Makine-teçhizat yatırımlarına ilişkin göstergelerden taşımacılık hariç yatırım malları üretimi ve ithalatı artış kaydetti. İnşaat yatırımına ilişkin göstergelerden mineral maddeler üretimi gerilerken ithalatındaki artış eğilimi sürdü. Diğer taraftan temmuz-ağustos aylarına ilişkin bütçe harcamaları, kamu kesimi talebinin üçüncü çeyrekte büyümeyi destekleyebileceğini gösteriyor. 

"İhracat, dengeli büyümeyi desteklemeyi sürdürüyor" 

Zayıflayan küresel talebe rağmen ihracat dengeli büyümeyi desteklemeyi sürdürüyor. Temmuz ayında altın hariç ihracat ve ithalat endeksleri aylık bazda sırasıyla yüzde 4,2 ve 3,3 yükseldi. Ağustos ayına ilişkin göstergeler, aylık bazda altın hariç ihracatta gerek jeopolitik gelişmeler gerekse otomotiv sektörü kaynaklı bir azalışa, altın hariç ithalatta ise artışa işaret ediyor. Jeopolitik gelişmelerin ve Avrupa başta olmak üzere zayıflayan küresel talebin bir süre daha dış talebi kısıtlaması bekleniyor. Bu sebeple ihracatın büyümeye katkısının gelecek dönemde yılın ilk yarısına kıyasla daha zayıf olabileceği değerlendiriliyor.

 "İşsizlik oranlarının yükselmesi tarım dışı istihdamdaki zayıf görünümden kaynaklandı"

Haziran döneminde mevsimsel etkilerden arındırılmış verilerle işsizlik oranları bir önceki döneme göre artış gösterdi. İşsizlik oranlarının yükselmesi tarım dışı istihdamdaki zayıf görünümden kaynaklandı. İş gücündeki artış sürerken, inşaat ve sanayi sektörlerinde gözlenen istihdam kayıplarının etkisiyle tarım dışı istihdam mayıs-haziran dönemlerinde sınırlı da olsa geriledi. Diğer taraftan hizmet sektöründe istihdam artış eğilimi sürüyor. Yılın üçüncü çeyreğine ilişkin öncü göstergeler ışığında istihdamda durağan bir görünüm bekleniyor. Yatırım eğiliminin düşük seviyelerde seyretmesi ve sanayi üretimindeki ılımlı artış eğilimi, istihdam piyasasındaki iyileşmenin zaman alabileceğine işaret ediyor.
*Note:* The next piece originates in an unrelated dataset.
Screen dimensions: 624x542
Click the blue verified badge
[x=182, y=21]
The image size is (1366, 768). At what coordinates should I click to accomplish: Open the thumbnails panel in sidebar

Finansal koşulların daha az sıkı hale gelmesi ve yurt içi belirsizliklerin azalmasının da desteğiyle özel kesim talebinde ılımlı ve kademeli bir toparlanma bekleniyor. Bununla birlikte zayıflayan küresel talep, küresel para politikalarına ilişkin belirsizlikler ve tüketici ve yatırımcı güveninde henüz güçlü ve istikrarlı bir toparlanmanın başlamaması büyüme üzerindeki aşağı yönlü riskleri canlı tutuyor.